• Exercise details:
When you repeat the entries below, keep each word exactly as it is and drop the pictures.

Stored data
○ ○ ○
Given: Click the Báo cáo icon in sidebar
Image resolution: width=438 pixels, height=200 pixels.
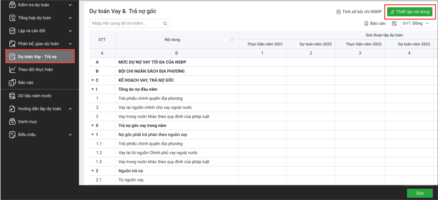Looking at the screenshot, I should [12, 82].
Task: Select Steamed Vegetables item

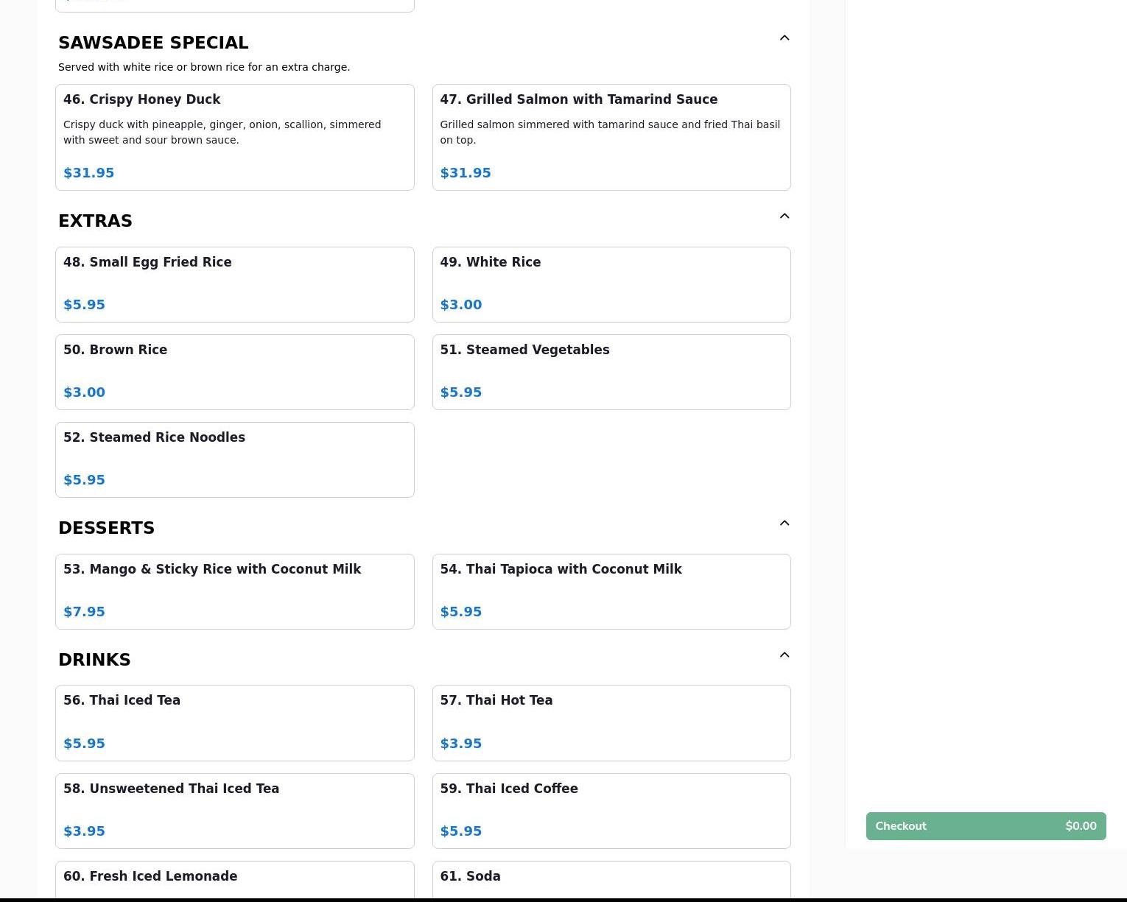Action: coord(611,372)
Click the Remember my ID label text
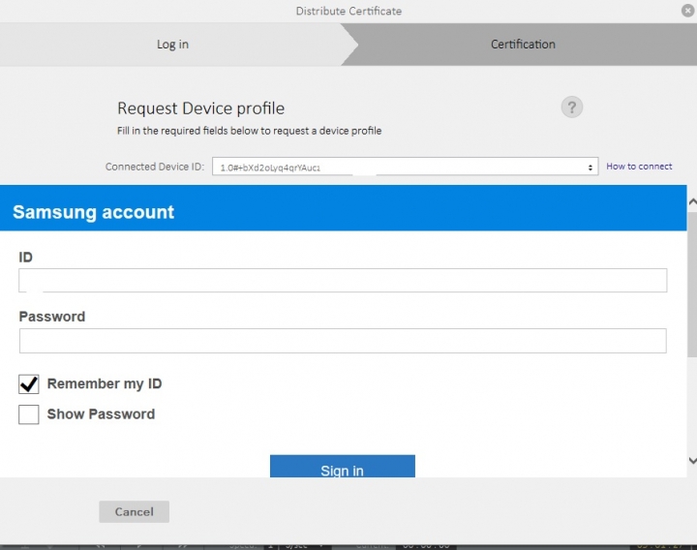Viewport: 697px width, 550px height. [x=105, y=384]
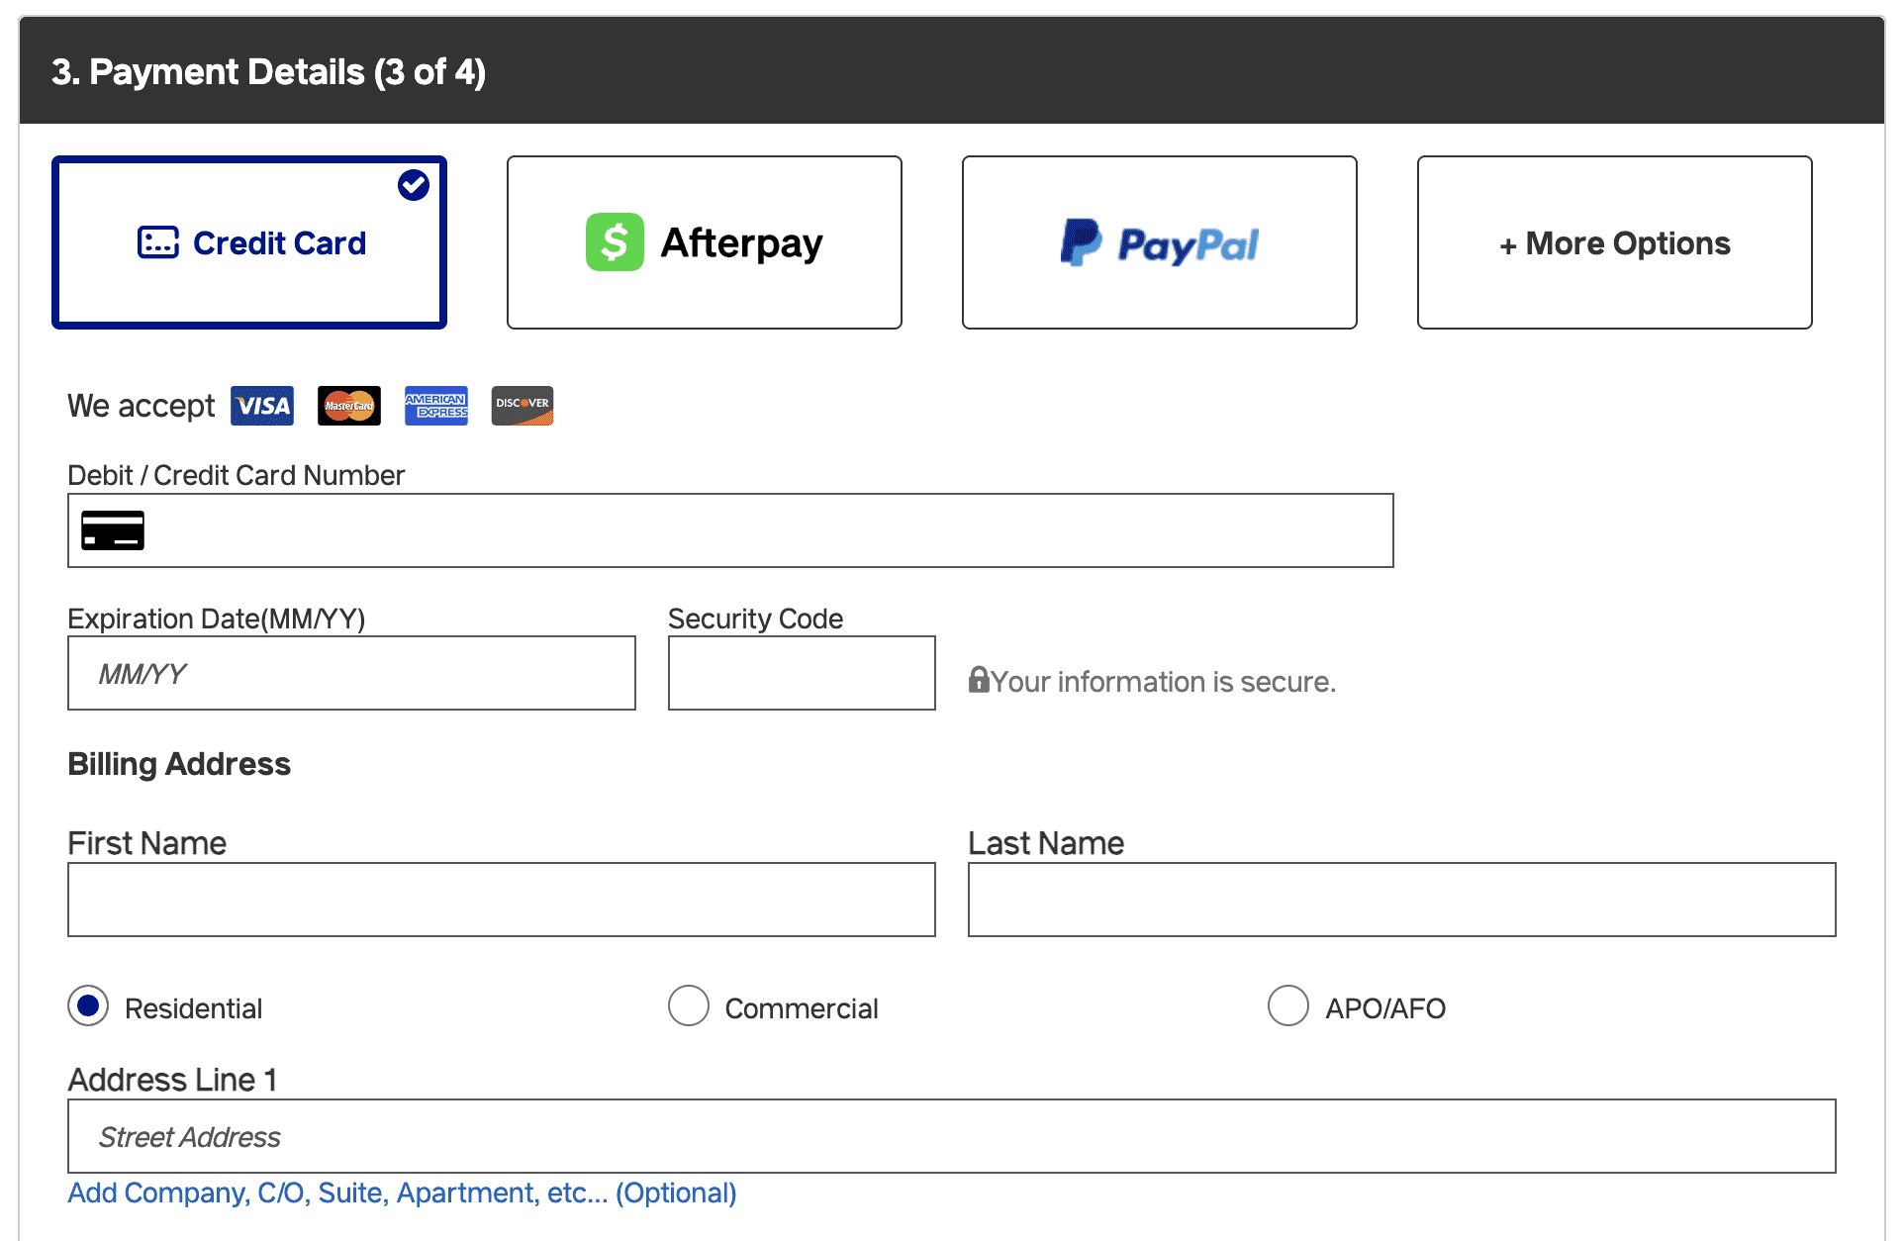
○ ○ ○
• Task result:
Given: Click the Báo cáo icon in sidebar
Image resolution: width=438 pixels, height=200 pixels.
Looking at the screenshot, I should [12, 82].
Task: Select Steamed Vegetables item

Action: coord(611,372)
Click the Remember my ID label text
Viewport: 697px width, 550px height. [x=105, y=384]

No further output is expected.